Très pathétique, Ben Ali, le président tunisien, pour la troisième fois en quelques jours, s’est adressé dans la soirée de jeudi dans un langage dialectal à la nation. C’est à l’image d’un enfant pris en faute qu’il a prononcé un discours auquel il a voulu donner toutes les tonalités possibles, reconnaissant ses erreurs personnelles et les errements du pouvoir exercé et du régime qu’il a imposé au peuple, faisant des promesses et s’engageant notamment à les respecter, comme celle de ne pas modifier la Constitution et, ce faisant, annoncer son retrait de la présidence à la fin de son actuel mandat qui prendra fin en 2014.
Les concessions qu’il a annoncées, voire ânonnées d’un air très affecté, comme soutirées à son corps défendant, c’est probablement le cas, constitueraient, au cas où elles seraient effectivement respectées, une percée spectaculaire et historique dans un pays qui, depuis son accession à l’indépendance, a été dirigé d’une main de fer par Bourguiba, d’abord, et une oligarchie ensuite, même si celui qui lui a succédé dans des conditions dignes d’une république bananière faisait illusion en étant à la tête du pays.Ainsi, toutes les libertés vont être concédées dans les jours à venir, celles d’expression, d’opinion politique, d’Internet, de la réduction des prix sur des produits de large consommation, etc.
Mais au-delà du tournant historique qu’elles constitueraient, ce qui retiendrait le plus l’attention, c’est cette affirmation selon laquelle il aurait ordonné aux services de police et aux miliaires de ne plus user de tirs à balles réelles sur la population, sauf en cas de légitime défense.
Des propos qui viennent confirmer la nature, à la limite inhumaine, du régime en place et des expédients auxquels il peut recourir et n’a jamais cessé de faire appel pour se maintenir en place durant près d’un quart de siècle. Comble de l’ironie, il semblerait, selon RFI citant des témoins, qu’au moment même où il tenait son discours, deux manifestants étaient tués à Kairouan.
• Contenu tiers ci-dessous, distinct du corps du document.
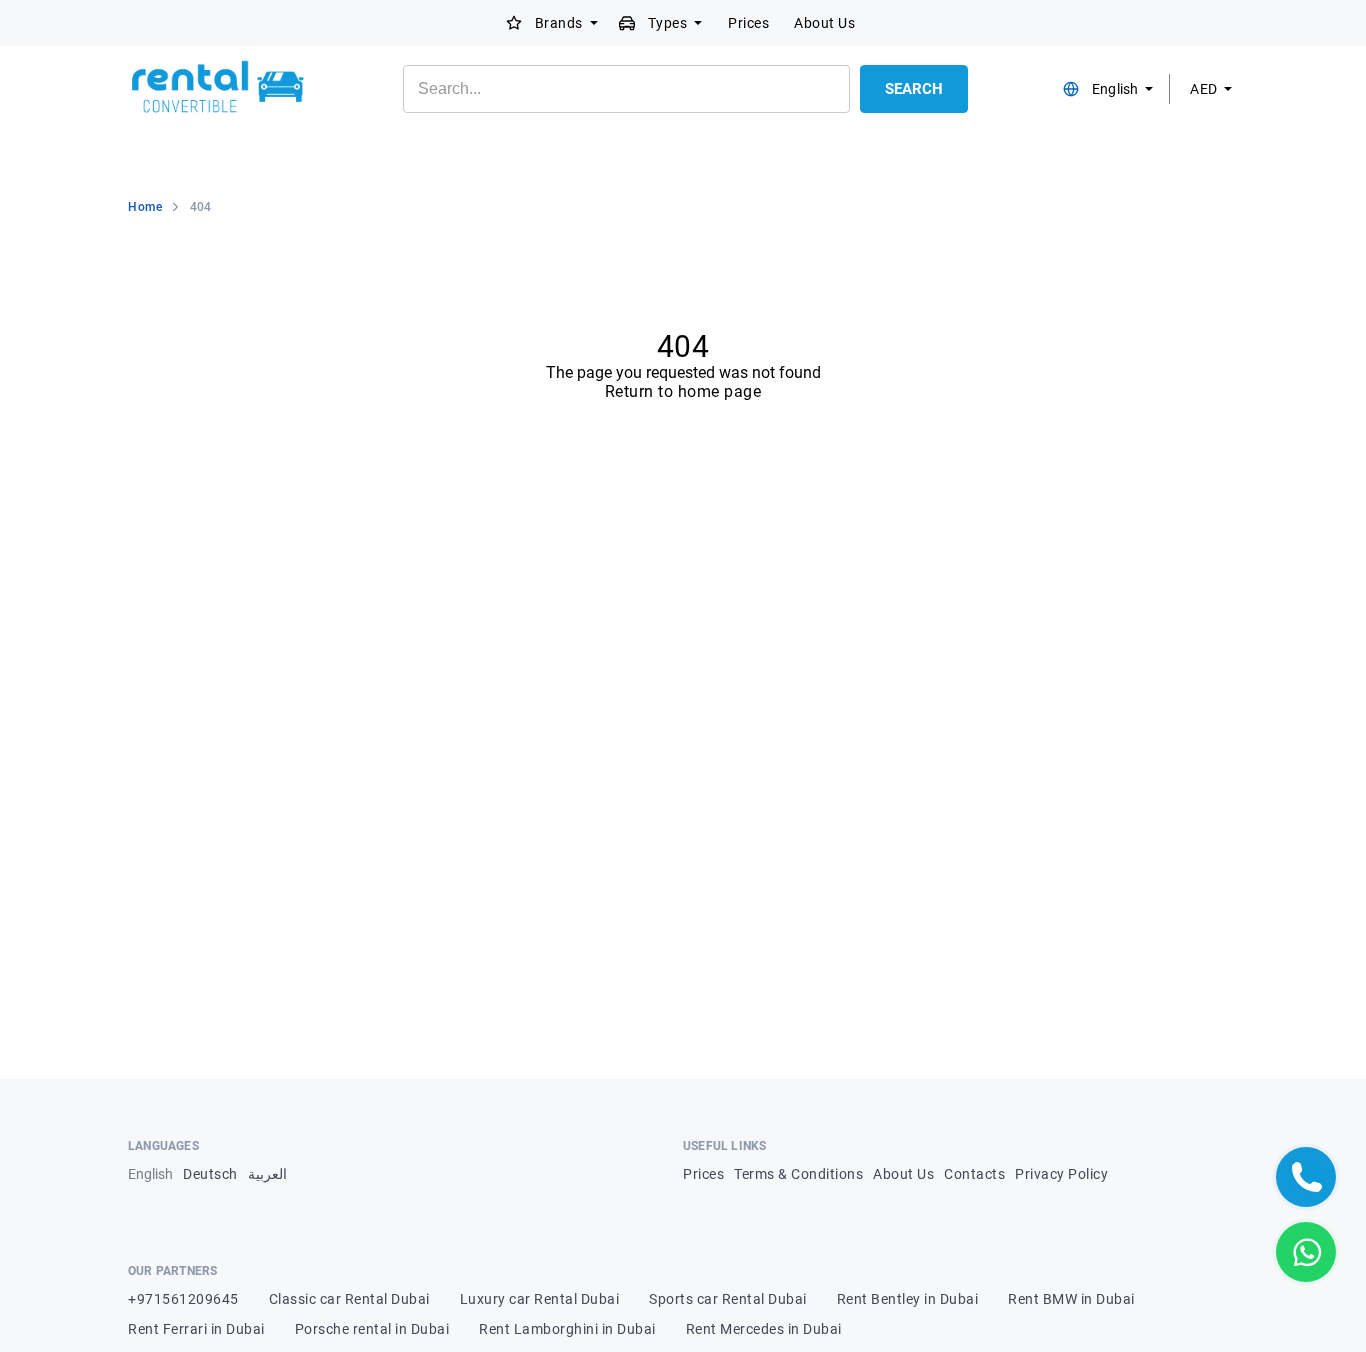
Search (914, 89)
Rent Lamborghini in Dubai (567, 1329)
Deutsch (210, 1174)
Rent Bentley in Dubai (908, 1299)
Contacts (974, 1174)
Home (145, 207)
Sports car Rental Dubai (728, 1299)
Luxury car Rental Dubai (540, 1299)
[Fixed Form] (1306, 1177)
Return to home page (683, 391)
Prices (748, 23)
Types (668, 23)
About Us (824, 23)
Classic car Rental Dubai (349, 1299)
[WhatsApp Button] (1306, 1252)
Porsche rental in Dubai (372, 1329)
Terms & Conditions (798, 1174)
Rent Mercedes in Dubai (764, 1329)
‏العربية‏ (267, 1174)
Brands (559, 23)
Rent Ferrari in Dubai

Il y a lieu toutefois de remettre quelque peu dans son contexte la sortie inédite du président tunisien, dont la propension à débarrasser la table de tous les objets encombrants reste quand même suspecte, d’autant plus que parce que malade, vulnérable, affaibli depuis quelques années, il ne serait plus le pouvoir mais ne ferait que l’incarner physiquement. La Tunisie étant en réalité propriété de sa belle-famille, laquelle se reposerait sur des apparatchiks et matérialisée, aux yeux de l’opinion, par une cour servile.
Il restera encore quatre années pour que Ben Ali quitte le pouvoir, et c’est toute cette durée qui laisse sceptiques ceux qui ne croient pas en la reconversion du Président, mais plus particulièrement en ceux qui tiennent en réalité les rênes du pays. En fait, il appartient aujourd’hui à une grande partie de l’opposition légale de rebondir sur le revirement du chef de l’Etat et des concessions faites officiellement et qui engagent son pouvoir face à l’opinion internationale pour non pas récupérer les dividendes de la crise sociale et le cortège de drames qui a agité pendant plus d’un mois la Tunisie, mais tout simplement arracher des droits auxquels nul Tunisien n’aurait jamais cru accéder.
Reste à voir maintenant si l’opposition clandestine pure et dure présente au pays et la diaspora tunisienne à l’étranger ont cru au discours apaisant de Ben Ali et surtout acceptent le sursis sollicité et ne jugent pas plus opportun de continuer sur leur lancée parce que jamais le pouvoir tunisien n’a été aussi faible que durant ces trente derniers jours, mais aussi que ses alliés européens naturels, dont essentiellement la France, ne cachent plus leur intention de lâcher un homme politique qui ne semble plus fréquentable. S’agissant de la France, justement, il y a lieu de s’étonner de la sortie de sa ministre des Affaires Etrangères, en l’occurrence Michèle Alliot-Marie, laquelle, la semaine écoulée face aux parlementaires, a fait une proposition pour le moins étrange et toutefois riche en enseignements en pareille conjoncture, celle «de la France d’apporter son aide technique (autrement dit policière) pour encadrer les émeutes».
Face au tollé soulevé au sein de l’opposition, voire de son camp également, la ministre a juré que ses propos avaient été mal
interprétés et qu’il s’agissait à ses yeux d’une aide technique qui consisterait à protéger les manifestants (sic).